The DL model demonstrates fast inference capability with respect to the ground truth and provides a reliable correlation between the process conditions and plasma, verified by the experimentally predicted plasma uniformity. A step-by-step algorithm and optimization iterations can be applied to determine the optimal processing conditions for plasma uniformity owing to the fast inference capability of the DL model. This approach promises substantial reductions in the iterative trial and error experimentation typically associated with exploring optimal process conditions. Furthermore, the applicability of the model can be broadened by controlling the process variables and dataset of the plasma simulation, indicating that the model can be applied to different process conditions in ICP.

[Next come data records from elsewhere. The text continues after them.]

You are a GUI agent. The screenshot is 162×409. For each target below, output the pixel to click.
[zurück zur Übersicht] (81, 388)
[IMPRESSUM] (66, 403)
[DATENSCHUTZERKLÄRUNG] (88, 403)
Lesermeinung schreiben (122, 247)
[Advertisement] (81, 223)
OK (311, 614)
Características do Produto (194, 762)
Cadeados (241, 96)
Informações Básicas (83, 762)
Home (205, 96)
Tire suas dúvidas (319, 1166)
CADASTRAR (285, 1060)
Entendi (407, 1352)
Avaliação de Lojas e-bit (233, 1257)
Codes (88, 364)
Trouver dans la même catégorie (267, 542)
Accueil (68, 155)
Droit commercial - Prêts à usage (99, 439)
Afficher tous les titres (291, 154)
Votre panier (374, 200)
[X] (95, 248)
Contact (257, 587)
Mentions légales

The combined model can be a powerful tool for narrowing process windows and efficiently controlling complex plasma processing by considering different process and hardware conditions.
This work was supported by the National Research Council of Science & Technology (NST) grant from the Korean Government (MNIST) (No. CRC-20-01-NFRI). We would like to thank Editage (www.editage.co.kr) for English language editing.
The authors declare no conflicts of interest.